§ **WORK INSTRUCTIONS**
Turn the stretch of the material from the line containing "Privacy Policy (35, 447)" through the end into a Markdown table with the columns Row and Line. Number each line in order, and leave out any blank lines.

§ **DATASET RECORDS**
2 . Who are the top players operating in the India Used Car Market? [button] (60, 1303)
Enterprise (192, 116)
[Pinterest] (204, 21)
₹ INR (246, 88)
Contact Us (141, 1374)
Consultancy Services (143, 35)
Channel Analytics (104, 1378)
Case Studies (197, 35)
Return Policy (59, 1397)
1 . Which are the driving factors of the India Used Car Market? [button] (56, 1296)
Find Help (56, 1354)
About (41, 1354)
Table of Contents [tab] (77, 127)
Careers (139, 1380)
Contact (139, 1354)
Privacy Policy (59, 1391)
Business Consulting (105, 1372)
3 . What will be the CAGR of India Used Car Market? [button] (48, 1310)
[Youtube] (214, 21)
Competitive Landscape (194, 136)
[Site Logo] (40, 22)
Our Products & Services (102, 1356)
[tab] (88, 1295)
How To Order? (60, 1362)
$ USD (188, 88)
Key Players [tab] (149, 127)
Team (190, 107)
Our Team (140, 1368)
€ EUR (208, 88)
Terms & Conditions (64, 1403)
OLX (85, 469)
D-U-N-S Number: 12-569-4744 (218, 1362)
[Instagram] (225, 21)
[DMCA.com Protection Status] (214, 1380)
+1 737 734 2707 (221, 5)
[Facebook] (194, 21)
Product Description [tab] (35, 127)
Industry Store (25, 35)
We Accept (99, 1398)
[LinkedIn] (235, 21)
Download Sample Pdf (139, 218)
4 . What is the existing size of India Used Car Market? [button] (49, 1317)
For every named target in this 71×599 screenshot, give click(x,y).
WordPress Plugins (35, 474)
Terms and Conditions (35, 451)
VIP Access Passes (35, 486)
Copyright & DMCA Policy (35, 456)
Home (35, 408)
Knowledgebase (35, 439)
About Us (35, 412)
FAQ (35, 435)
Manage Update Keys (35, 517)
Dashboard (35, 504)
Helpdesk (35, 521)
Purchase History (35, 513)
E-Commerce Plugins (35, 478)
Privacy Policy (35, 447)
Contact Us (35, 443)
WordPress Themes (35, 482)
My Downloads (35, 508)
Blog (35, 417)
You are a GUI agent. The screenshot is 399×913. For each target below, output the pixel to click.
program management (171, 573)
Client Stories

§ **SOLUTION FOR THIS PROBLEM**
| Row | Line |
|---|---|
| 1 | Privacy Policy (35, 447) |
| 2 | Contact Us (35, 443) |
| 3 | WordPress Themes (35, 482) |
| 4 | My Downloads (35, 508) |
| 5 | Blog (35, 417) |
| 6 | You are a GUI agent. The screenshot is 399×913. For each target below, output the pixel to click. |
| 7 | program management (171, 573) |
| 8 | Client Stories |